Lloyd's of London cuts off network after dodgy activity detected

elDog

It's not a war, goddamit. It's a Special Military Operation. And Lloyds better cover it!

"Even before detecting a possible IT intrusion, Lloyd's has been in the infosec headlines since late August after making changes to its policies that will soon prohibit its syndicates from covering losses arising from certain nation-state cyberattacks and those that happen during wars."

Not only that, but if the USSR (aka the rump Russia) has declared certain areas of the world its own (Ukraine and most of the 'stans), then there really can't be a "war" - just another putting down of an insurrection.

Sounds very much like the plan in the USofA with the (r)epuglicon party playing the part of the putinistas.

With a tiny bit of legal chicanery, Lloyd's should be able to legally weasel its way out of any reimbursements.

Papa John's sued for 'wiretap' spying on website mouse clicks, keystrokes

elDog

Really? This is how much of the web works nowadays.

That loverly page you're looking at is built based on initial HTML and then modifications to the DOM (Document Object Model). Each mouse movement/click can cause elements in the DOM to be activated. Each activation may need to phone home to get the proper content to display.

Watching how long some bloke hovers his (or her) mouse over a particularly attractive part of someone's anatomy may get recorded, but "Only for improving our website and performance."

Cyber-snoops broke into US military contractor, stole data, hid for months

elDog

Re: Given the mentioning of two python scripts being involved, isn't the solution to disable python?

Thank you for a serious reply to my flippant comment. I've gotta stop doing that!

Python has become a very important language in systems that are powering the machine-learning world. In my little knowledge it seems that most natrual-language-processing (NLP) uses Python to run the low-level tools (mainly C/variants and CUDA logic.)

I might have expected perl to be the glue-type language but it got stuck in a mud-hole a few years ago.

elDog

Given the mentioning of two python scripts being involved, isn't the solution to disable python?

And of course, PowerShell, cmd.exe, etc.

And probably the .NET echo-system.

I think COBOL-68 is still OK, tho.

DeepMind uses matrix math to automate discovery of better matrix math techniques

elDog

I'm hoping that these superbots can tell us the meaning of '42'

And do it within a current human's lifetime.
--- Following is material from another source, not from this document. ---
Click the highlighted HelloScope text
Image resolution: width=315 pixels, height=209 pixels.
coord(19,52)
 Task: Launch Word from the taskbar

I understand that 42 was the answer to a silly question. Now I want to know what 42 really means - beyond that silly question and lots of maths.

Aren't we in the realm of designing an AI that can ask another AI a question that can't be answered - even if both are considered the "god" AI?

(This is based on the question: Can god make a stone so heavy that god can't lift it?)

..... Knew I shouldn't have had a glass with my lunch ...

How CIA betrayed informants with shoddy front websites built for covert comms

elDog

Hiring contractors to do important/sensitive/deadly work without oversight and accountability

I would say that you get what you paid for, but these contractors (their companies) are getting $200+/hour.

And there is no accountability to the contractors or even the gov't COs who authorized the work. So if 1 or 10 or 20 assets were compromised - what's the penalty?